>>>>>

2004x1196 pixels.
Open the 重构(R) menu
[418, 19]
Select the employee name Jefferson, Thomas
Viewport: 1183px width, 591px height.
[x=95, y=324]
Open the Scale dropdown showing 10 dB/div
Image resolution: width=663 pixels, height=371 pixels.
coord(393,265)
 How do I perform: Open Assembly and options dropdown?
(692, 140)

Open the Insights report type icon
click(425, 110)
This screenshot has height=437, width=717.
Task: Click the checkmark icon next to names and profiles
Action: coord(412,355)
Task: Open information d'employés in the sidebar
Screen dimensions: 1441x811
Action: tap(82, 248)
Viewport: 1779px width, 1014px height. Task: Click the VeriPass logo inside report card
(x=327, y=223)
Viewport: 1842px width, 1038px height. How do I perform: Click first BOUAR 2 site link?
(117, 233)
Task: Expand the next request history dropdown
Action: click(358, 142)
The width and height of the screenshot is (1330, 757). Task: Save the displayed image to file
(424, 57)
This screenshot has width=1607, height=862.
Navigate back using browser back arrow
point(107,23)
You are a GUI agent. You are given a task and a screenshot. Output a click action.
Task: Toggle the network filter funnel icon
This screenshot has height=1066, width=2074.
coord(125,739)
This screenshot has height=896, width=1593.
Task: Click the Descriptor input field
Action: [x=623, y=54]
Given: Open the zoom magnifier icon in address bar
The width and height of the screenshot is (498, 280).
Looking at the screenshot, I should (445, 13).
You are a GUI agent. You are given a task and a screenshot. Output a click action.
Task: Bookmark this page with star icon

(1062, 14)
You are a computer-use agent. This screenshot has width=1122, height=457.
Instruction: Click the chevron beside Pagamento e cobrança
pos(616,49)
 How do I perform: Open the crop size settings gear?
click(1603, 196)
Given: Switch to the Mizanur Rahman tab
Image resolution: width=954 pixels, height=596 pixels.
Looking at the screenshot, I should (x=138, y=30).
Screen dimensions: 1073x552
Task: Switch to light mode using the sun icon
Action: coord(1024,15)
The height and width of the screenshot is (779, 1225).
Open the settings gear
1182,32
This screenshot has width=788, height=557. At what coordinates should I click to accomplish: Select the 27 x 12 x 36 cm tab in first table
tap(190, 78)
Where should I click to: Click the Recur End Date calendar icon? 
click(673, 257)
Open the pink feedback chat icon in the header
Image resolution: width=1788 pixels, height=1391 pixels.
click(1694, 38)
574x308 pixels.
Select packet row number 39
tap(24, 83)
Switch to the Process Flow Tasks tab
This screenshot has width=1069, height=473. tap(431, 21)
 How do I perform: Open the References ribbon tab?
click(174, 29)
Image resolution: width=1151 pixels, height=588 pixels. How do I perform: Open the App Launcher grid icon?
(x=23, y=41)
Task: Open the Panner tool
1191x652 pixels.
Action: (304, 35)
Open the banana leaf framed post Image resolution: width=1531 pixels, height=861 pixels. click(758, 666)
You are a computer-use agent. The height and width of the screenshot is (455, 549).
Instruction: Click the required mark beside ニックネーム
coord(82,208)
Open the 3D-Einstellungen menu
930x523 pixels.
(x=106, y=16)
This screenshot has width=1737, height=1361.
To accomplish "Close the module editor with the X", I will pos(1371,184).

<<<<<

## What the exercise asks
Go through the entries above, and wherever a line holds the word "agent", copy that line.

## Written solution
You are a GUI agent. You are given a task and a screenshot. Output a click action.
You are a GUI agent. You are given a task and a screenshot. Output a click action.
You are a computer-use agent. This screenshot has width=1122, height=457.
You are a computer-use agent. The height and width of the screenshot is (455, 549).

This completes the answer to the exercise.